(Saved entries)
● ● ● ● ●

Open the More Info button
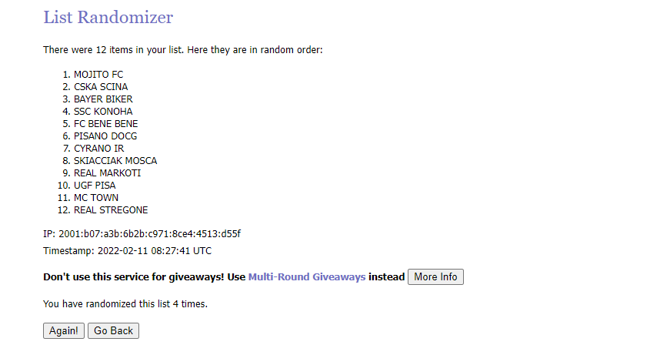Viewport: 660px width, 345px height. (x=435, y=277)
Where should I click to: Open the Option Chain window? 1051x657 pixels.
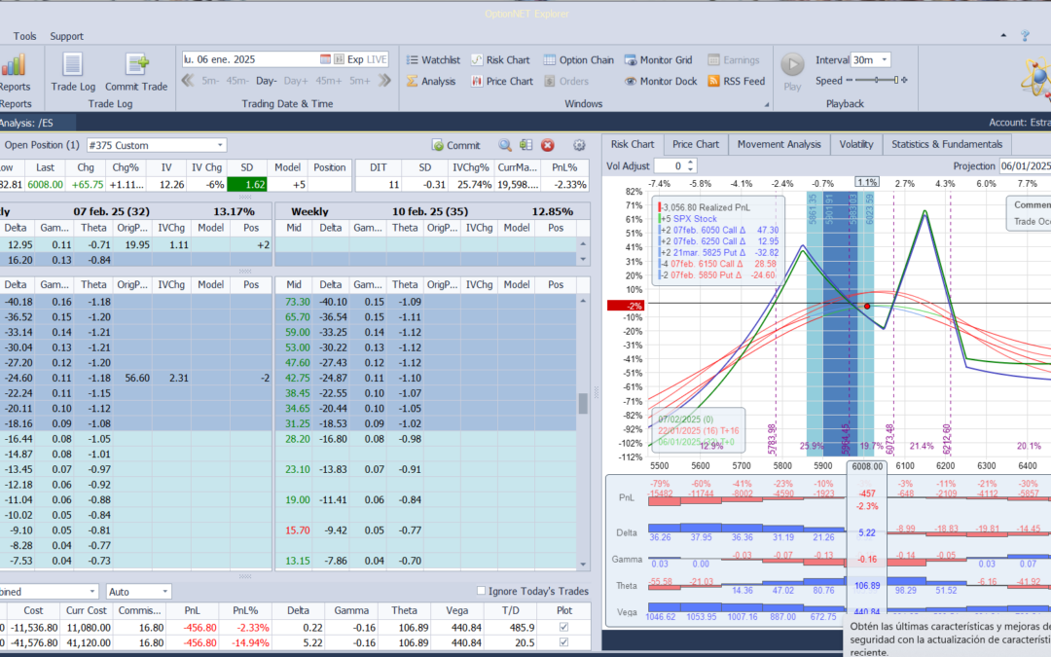click(578, 59)
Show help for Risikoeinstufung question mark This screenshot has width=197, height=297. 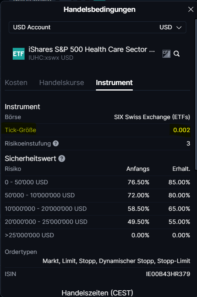point(55,144)
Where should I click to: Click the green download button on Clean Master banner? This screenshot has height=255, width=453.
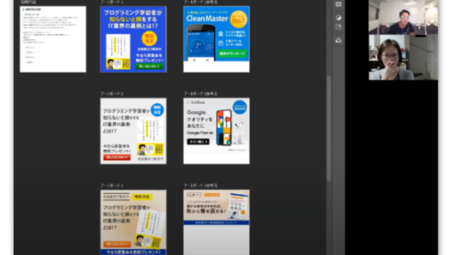[x=232, y=54]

● ● ● ● ●

# [Work instructions]
Copy exactly the lines from the line containing "Where should I click to: Click" through the last line of the records, both included, and omit every picture.

# [Answer to the problem]
Where should I click to: Click the green download button on Clean Master banner? This screenshot has height=255, width=453.
[x=232, y=54]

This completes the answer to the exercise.